@Arnold Zokas,
I know this is a wee bit late, but (i'm pretty sure) the NoStaleQueriesListener doesn't work for indexes.
Why is this important?
With your unit tests, each Fact/Test should be independent of each other .. and therefore the embedded ravendb should be seeding some fake data .. for each test :)
Now, the test/fact which is being asserted -might- require a static index. now, it's possible that the index required might be stale .. because the test is running so fast, that the index hasn't had a chance to complete.
As such, I do your 'Sleep' thing.
So, whenever i SEED some data, i then sleep while the indexes are stale.

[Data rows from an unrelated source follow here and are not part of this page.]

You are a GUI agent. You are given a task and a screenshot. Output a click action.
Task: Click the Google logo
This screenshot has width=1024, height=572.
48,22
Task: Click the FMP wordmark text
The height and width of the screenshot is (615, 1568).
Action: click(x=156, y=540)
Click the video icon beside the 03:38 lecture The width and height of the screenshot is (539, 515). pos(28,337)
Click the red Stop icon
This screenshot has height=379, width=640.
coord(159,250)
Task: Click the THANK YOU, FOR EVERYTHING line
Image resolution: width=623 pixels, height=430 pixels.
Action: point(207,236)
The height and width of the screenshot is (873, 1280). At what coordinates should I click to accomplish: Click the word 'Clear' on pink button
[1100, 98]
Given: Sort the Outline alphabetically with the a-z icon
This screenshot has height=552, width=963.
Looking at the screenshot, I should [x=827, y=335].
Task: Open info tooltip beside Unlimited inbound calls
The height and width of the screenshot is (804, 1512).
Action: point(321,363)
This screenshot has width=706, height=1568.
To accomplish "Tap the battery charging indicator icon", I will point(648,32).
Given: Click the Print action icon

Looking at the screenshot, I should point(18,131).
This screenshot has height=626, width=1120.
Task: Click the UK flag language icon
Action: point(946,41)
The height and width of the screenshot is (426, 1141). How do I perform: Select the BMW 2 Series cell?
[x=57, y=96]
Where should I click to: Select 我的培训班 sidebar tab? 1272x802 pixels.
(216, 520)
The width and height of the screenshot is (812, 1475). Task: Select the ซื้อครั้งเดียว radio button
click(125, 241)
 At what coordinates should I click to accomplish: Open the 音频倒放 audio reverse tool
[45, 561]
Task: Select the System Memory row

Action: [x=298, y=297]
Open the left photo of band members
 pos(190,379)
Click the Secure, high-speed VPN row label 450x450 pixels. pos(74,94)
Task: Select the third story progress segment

This also has a SECOND bonus reason. For my actual website, i -love- using fake data for my development and when i need to get some hard manual testing, i switch the db over to a copy of a real db snapshot. Now, in dev mode, cause i'm using fake data .. the web site might fire off the indexing, but the main web page might show so quickly, that the index (which the home page needed) was still stale .. as therefore nothing showed on the homepage.
for example : RavenOverlflow demo app. The homepage uses 2 indexex. When i first ran the website on my development localhost box, it seeded data, starting indexing .. but the homepage was always -empty- or blank. I hit refresh and viola! data now showed. This meant that my computer was running so fast, the indexes didn't get a chance to complete before the normal
ASP.NET lifecycle completed :P Or more to the point, the ravendb session which queried the indexes in the ActionMethod was getting called so quickly .. the index (or indexes) was/were still stale!
So i've updated my RavenOverflow demo project with code that shows how my unit tests take leverage of this.
Check out the global.asax and RavenDbFactBase.cs files to see how i leverage both the Listener and the Sleeping technique when seeding.